## Stored data
##############################
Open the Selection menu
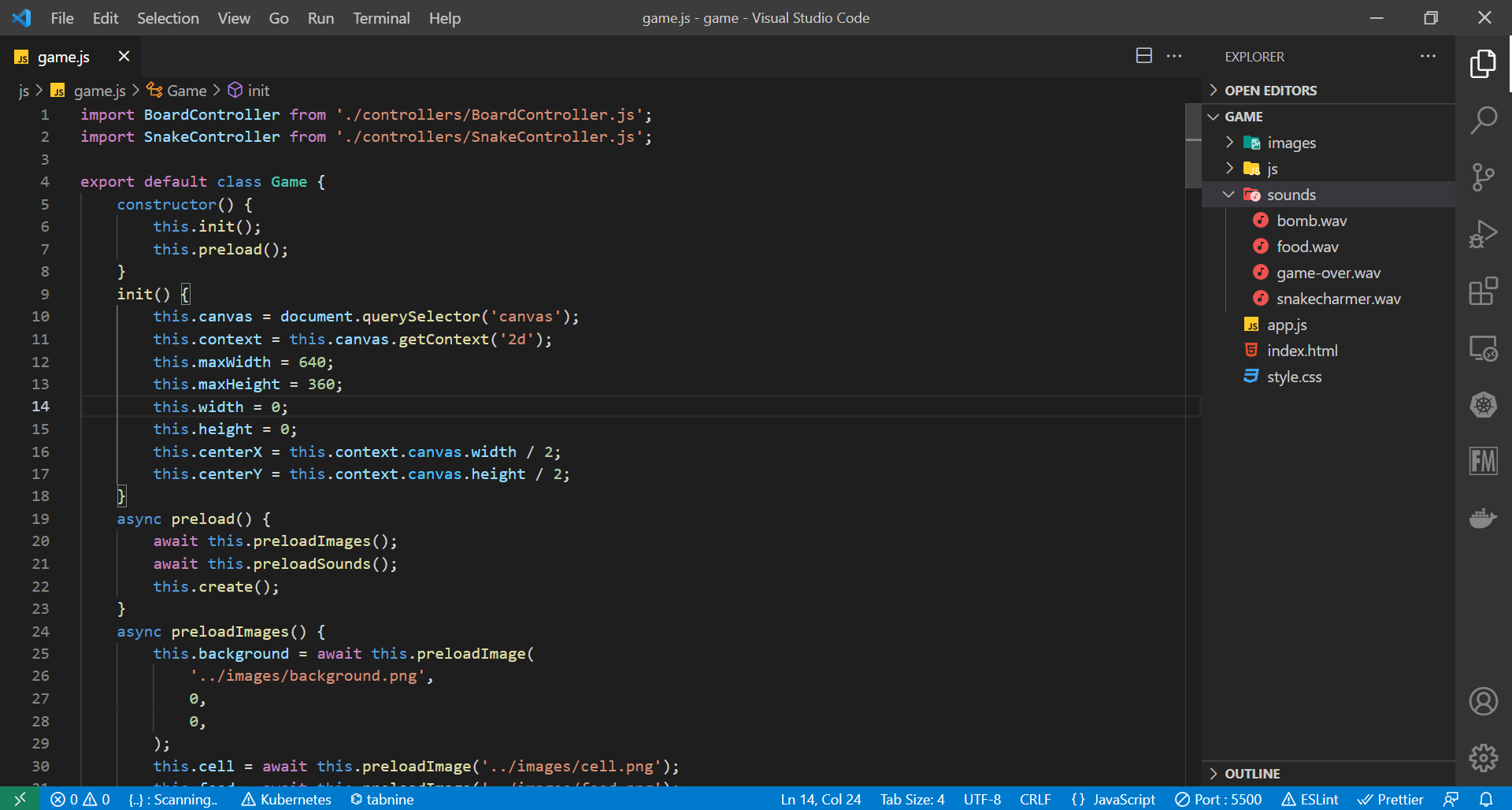pos(168,18)
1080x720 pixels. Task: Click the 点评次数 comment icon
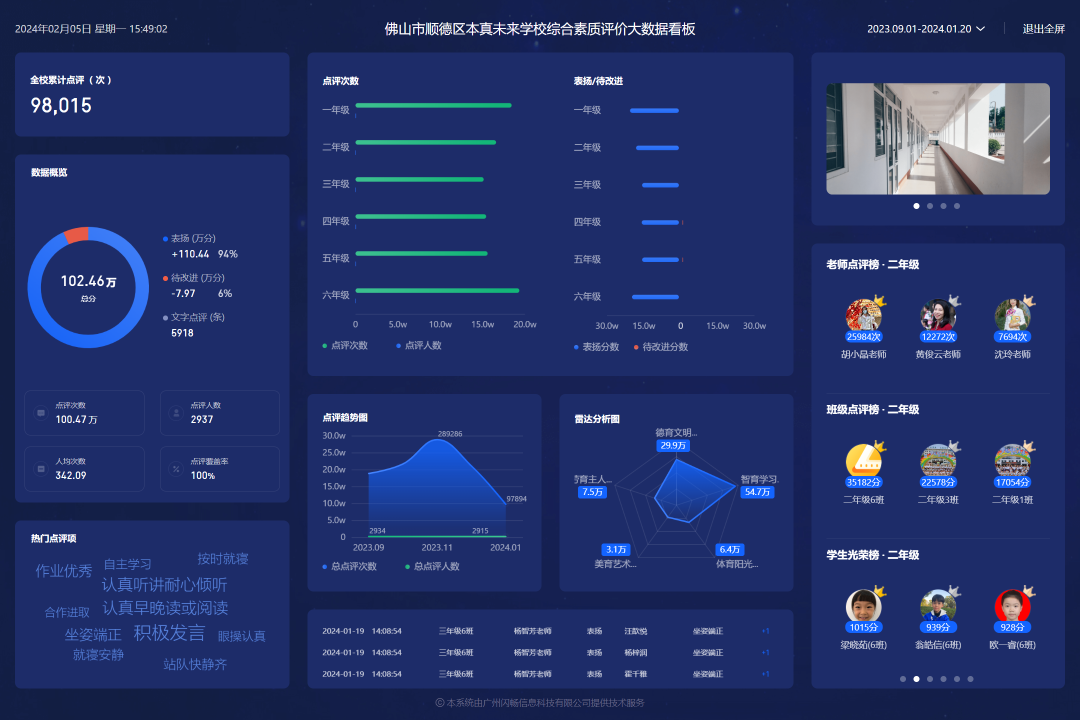pos(41,412)
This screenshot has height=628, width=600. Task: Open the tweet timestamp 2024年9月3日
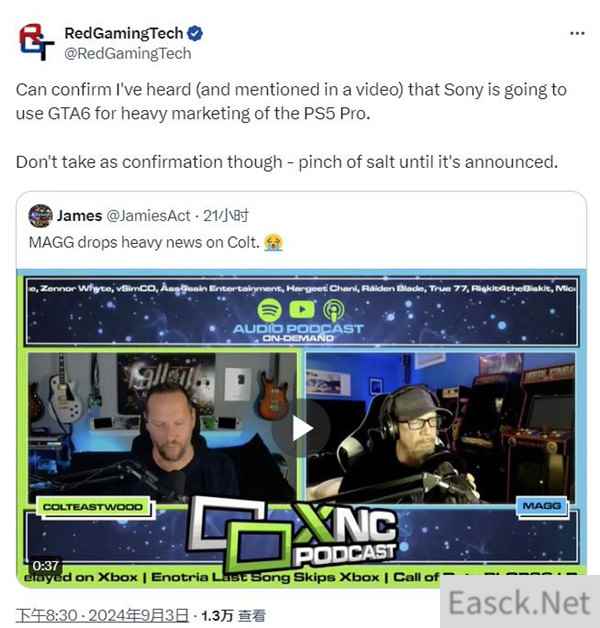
##############################
## What to do
From the line containing "1080x720 pixels. Task: Click" to the final line of the entries, both included, transcribe every line exactly, omit the pictures, and add nothing more.

## Response box
1080x720 pixels. Task: Click the 点评次数 comment icon
pos(41,412)
This screenshot has height=628, width=600. Task: Open the tweet timestamp 2024年9月3日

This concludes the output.